I'd ask of they would be interested in video streaming the ceremony, my sister got married in America as her DH's family is all from there and my family weren't able to attend for health and other reasons so they live streamed it so my parents could still watch her get married, unfortunately I'd given birth 2 days before and was still in hospital so I couldn't see it but I know it meant a lot to my sister that our parents were still there watching.

Congratulations on your upcoming wedding 💐

ConkerGame · 05/02/2020 18:38

Thanks @Mamalexi343 - I like the idea of using technology in some way. Maybe FaceTiming my bridesmaid while we’re all getting ready so she gets a bit of “girls’ time” and more of my actual attention! Then we can see the baby too if it’s arrived! I might ask if she wants to write a message for any of the other girls to read out but not put her under any pressure to do so.

I’ll speak to my DF about including his friends.

OP posts:
ConkerGame · 05/02/2020 18:39

We’re having someone film the ceremony so they can always watch it later if they fancy/ or just see a few stills from it!

OP posts:
SnuggyBuggy · 05/02/2020 18:44

That sounds like a good plan

BikeRunSki · 06/02/2020 05:58

I no user my but there wedding in person because I was a lot pregnant. My nephew set me up a webcam.

BikeRunSki · 06/02/2020 06:16

I no user my but there wedding in person because I was a lot pregnant. My nephew set me up a webcam.

Gah!! Early morning typos!!! I meant to say:

I couldn’t go to my brother’s wedding because I was a lot pregnant and it was 8 hours drive away. My nephew set me up a webcam.

Collected data

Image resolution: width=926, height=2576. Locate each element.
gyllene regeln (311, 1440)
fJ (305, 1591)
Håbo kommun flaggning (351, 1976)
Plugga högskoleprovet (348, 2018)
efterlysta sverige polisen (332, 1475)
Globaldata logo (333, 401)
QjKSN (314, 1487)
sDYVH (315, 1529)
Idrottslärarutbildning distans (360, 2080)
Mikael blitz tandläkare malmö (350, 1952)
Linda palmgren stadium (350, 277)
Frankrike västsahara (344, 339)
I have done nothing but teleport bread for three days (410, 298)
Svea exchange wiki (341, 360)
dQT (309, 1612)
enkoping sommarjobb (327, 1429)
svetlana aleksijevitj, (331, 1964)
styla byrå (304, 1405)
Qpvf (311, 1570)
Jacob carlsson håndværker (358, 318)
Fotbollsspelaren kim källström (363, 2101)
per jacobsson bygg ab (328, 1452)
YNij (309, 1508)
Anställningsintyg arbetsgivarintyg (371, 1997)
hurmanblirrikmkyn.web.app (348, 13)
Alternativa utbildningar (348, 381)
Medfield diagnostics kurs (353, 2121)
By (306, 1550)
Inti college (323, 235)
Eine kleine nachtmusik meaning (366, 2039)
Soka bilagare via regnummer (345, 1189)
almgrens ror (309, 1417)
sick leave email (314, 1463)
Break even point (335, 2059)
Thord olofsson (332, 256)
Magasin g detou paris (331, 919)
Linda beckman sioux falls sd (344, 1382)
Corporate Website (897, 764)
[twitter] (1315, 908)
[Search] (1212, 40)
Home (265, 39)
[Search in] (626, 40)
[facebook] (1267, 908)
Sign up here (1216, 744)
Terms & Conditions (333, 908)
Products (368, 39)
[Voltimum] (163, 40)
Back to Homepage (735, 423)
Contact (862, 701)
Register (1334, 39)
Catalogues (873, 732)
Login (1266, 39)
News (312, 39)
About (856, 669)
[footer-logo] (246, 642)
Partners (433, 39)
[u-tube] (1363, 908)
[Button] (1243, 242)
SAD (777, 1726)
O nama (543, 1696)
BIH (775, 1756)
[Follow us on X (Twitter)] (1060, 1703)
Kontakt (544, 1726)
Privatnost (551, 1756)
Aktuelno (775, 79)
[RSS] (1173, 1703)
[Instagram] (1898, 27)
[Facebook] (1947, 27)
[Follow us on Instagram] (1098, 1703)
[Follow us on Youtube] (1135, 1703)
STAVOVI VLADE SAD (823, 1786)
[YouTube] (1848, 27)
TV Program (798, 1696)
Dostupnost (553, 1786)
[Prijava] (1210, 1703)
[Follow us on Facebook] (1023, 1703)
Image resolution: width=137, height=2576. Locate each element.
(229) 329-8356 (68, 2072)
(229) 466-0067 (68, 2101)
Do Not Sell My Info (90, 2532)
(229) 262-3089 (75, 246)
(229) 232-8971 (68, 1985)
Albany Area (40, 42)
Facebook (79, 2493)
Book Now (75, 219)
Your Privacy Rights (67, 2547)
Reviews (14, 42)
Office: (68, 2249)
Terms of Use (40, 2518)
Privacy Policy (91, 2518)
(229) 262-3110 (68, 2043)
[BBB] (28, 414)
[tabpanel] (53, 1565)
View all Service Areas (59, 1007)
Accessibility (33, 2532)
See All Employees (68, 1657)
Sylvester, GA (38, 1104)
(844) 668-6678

# PROMPT A
List the distinct usernames that appear with a timestamp in the wedding forum thread.
# PROMPT B
In the wedding forum thread, how far away was the brother's wedding that BikeRunSki could not attend?
# PROMPT C
Extend the wedding forum thread with further posts after its final one.

# ANSWER BOX A
ConkerGame, SnuggyBuggy, BikeRunSki

# ANSWER BOX B
It was an eight-hour drive away.

# ANSWER BOX C
oldfashionedtastingtea · 06/02/2020 06:30

I’m basically asking for stories where important people were missing from a wedding but the bride and groom still had the best day ever

Digging my mum up seemed a bit much so we did without.... seriously OP, your wedding day is about marrying your partner. The rest is just frippery. It's a romantic promise between you and your DP, nobody needs to be there to witness it or celebrate it and it still will be very special. Make it your day, and whoever is there with you is just a bonus.

Leflic · 06/02/2020 06:39

I think you’ve correctly identified it’s one of those unfortunate things in terms of life stages about your age group.
We had more people than we thought at our wedding because I’d not factored that so many of his friends had retired early in their 50’s.
With people in their early 20’s many won’t have the money to go miles but have the energy for a big evening do ( they carried on literally all night at ours).
Ask them to record something for your wedding maybe? Would be lovely to look back on the messages.

KTD27 · 06/02/2020 06:48

Definitely agree with the recording a message thing. That would be a lovely idea. Maybe a selfie video from each which can be compiled into one short ‘film’ to watch.
And - If they live near each other organise a post wedding brunch style thing for a wee while after the wedding and have another mini celebration with them all together and babies too! (or even better three more) it’s nice to have something to look forward to!

MintyMabel · 06/02/2020 07:32

New borns are only allowed in car seats for 30 mins at a time so I doubt you will have many people travelling far with a new born.

Rubbish. There is no “allowed” time. The 30 minute thing came from one small study and has never been given as advice from any responsible organisation.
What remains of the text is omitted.